Text ::
The continual decrease in transistor size (through either scaled CMOS or emerging nano-technologies) promises to usher in an era of tera to peta-scale integration. However, this decrease in size is also likely to increase defect densities, contributing to the exponentially increasing cost of top-down lithography. Bottom-up manufacturing techniques, like self assembly, may provide a viable lower-cost alternative to top-down lithography, but may also be prone to higher defects. Therefore, regardless of fabrication methodology, defect tolerant architectures are necessary to exploit the full potential of future increased device densities.This paper explores a defect tolerant SIMD architecture. A key feature of our design is the ability of a large number of limited capability nodes with high defect rates (up to 30%) to self-organize into a set of SIMD processing elements. Despite node simplicity and high defect rates, we show that by supporting the familiar data parallel programming model the architecture can execute a variety of programs. The architecture efficiently exploits a large number of nodes and higher device densities to keep device switching speeds and power density low. On a medium sized system (~1cm 2 area), the performance of the proposed architecture on our data parallel programs matches or exceeds the performance of an aggressively scaled out-of-order processor (128-wide, 8k reorder buffer, perfect memory system). For larger systems (>1cm 2 ), the proposed architecture can match the performance of a chip multiprocessor with 16 aggressively scaled out-of-order cores.

Task ::
According to the abstract, how high can the defect rate of the limited capability nodes be while they still self-organize into SIMD processing elements? Rely solely on the abstract above.

Material provided ::
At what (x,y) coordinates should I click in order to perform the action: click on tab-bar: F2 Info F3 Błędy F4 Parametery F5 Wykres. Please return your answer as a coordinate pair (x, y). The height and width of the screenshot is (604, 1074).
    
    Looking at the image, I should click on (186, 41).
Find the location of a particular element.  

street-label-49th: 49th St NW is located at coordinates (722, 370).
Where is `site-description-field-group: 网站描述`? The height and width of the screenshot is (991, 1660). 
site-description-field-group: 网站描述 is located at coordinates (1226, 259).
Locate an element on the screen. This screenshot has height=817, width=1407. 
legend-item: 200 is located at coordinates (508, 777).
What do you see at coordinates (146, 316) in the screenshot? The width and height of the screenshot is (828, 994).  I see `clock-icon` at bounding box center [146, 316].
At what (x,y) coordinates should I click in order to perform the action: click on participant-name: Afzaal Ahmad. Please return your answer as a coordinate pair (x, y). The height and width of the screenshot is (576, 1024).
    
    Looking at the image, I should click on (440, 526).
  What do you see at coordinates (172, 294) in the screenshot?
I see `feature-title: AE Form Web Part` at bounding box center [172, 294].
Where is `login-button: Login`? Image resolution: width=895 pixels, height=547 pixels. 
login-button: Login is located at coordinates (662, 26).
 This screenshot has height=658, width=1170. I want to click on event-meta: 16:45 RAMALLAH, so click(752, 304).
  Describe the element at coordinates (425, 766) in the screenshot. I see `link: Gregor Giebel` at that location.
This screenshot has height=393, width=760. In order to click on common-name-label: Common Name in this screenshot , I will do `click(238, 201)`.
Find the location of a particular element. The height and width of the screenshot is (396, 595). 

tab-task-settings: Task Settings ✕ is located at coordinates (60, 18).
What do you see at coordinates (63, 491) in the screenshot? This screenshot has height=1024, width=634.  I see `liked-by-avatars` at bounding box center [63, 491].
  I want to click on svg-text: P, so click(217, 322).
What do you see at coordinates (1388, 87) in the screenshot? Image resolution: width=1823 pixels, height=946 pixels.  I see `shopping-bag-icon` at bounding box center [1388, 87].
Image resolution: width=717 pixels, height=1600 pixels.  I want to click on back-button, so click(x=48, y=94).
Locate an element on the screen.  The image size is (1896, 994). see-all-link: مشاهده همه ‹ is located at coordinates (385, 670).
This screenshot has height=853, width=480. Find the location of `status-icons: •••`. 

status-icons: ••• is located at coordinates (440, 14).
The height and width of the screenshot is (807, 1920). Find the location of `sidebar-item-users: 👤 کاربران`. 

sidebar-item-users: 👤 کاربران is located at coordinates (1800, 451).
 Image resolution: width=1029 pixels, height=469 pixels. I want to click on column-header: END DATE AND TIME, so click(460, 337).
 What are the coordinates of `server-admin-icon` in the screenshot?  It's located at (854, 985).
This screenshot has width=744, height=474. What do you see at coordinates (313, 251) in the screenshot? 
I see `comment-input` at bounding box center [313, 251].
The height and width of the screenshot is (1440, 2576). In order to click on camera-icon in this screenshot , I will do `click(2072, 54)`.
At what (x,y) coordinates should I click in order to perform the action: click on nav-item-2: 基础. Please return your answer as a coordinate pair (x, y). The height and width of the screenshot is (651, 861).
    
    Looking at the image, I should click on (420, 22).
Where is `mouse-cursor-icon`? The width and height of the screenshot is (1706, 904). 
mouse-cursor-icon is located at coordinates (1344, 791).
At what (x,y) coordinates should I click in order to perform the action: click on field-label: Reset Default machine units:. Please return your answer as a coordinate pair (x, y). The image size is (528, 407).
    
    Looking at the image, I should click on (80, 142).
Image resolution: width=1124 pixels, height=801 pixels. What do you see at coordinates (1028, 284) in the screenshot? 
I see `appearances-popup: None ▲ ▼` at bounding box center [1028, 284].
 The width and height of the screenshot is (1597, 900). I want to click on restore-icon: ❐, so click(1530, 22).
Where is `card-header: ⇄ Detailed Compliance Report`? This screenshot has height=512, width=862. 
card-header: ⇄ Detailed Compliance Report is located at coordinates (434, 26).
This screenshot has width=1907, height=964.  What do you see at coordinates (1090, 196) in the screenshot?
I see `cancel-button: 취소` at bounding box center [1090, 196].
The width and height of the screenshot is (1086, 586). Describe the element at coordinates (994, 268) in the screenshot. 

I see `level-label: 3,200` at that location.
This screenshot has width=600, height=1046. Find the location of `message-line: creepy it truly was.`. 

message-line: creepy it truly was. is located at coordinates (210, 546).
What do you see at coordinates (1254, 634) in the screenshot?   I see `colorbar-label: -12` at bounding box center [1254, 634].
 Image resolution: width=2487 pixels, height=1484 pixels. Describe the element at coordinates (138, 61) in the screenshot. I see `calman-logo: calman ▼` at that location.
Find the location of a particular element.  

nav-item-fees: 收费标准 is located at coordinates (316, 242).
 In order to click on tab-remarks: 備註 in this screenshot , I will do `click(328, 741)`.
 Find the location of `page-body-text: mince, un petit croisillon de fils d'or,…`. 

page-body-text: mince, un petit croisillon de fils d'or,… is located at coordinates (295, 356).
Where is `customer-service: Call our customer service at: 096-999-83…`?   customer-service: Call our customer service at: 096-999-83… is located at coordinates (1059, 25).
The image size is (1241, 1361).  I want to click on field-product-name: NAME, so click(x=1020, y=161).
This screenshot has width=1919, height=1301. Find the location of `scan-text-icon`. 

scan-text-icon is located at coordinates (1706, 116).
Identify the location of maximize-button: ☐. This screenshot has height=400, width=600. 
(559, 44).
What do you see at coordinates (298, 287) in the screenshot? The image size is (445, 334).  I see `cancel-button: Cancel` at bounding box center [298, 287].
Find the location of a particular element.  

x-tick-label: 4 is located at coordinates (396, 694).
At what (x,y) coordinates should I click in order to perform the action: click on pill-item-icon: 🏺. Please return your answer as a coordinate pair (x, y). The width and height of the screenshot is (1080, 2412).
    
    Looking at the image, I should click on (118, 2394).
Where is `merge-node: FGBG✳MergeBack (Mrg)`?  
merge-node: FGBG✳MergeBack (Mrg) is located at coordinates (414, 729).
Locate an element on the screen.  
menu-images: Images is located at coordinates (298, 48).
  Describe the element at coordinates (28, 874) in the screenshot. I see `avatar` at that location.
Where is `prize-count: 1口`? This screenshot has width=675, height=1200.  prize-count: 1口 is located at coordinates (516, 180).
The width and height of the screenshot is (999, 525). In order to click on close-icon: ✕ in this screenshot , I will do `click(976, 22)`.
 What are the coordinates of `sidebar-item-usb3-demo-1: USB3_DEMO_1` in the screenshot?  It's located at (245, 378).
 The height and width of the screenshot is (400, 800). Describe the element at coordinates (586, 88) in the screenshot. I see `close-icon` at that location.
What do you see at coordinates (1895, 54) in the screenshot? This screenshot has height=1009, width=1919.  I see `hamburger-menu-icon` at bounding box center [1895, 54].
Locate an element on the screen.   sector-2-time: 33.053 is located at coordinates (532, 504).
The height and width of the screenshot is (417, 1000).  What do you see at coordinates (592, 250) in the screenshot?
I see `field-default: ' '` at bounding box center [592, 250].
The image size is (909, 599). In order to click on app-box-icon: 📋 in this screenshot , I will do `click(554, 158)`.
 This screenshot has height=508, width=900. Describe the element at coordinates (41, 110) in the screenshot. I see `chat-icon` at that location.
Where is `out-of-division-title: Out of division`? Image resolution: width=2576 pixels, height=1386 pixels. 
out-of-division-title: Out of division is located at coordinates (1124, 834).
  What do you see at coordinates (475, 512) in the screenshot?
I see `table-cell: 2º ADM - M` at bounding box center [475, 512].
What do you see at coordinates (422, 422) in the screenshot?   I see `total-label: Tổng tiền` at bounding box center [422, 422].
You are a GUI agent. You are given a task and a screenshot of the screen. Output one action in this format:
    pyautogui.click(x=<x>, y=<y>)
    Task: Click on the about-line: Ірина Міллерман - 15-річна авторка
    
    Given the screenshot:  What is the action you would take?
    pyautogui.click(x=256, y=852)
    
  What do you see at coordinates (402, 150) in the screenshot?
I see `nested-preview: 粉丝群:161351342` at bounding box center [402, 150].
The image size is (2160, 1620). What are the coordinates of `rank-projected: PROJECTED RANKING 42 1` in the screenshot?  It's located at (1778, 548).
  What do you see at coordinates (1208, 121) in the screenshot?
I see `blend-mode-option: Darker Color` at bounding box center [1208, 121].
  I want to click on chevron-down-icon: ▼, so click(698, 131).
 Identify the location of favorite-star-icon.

Output for this task ::
Up to 30%.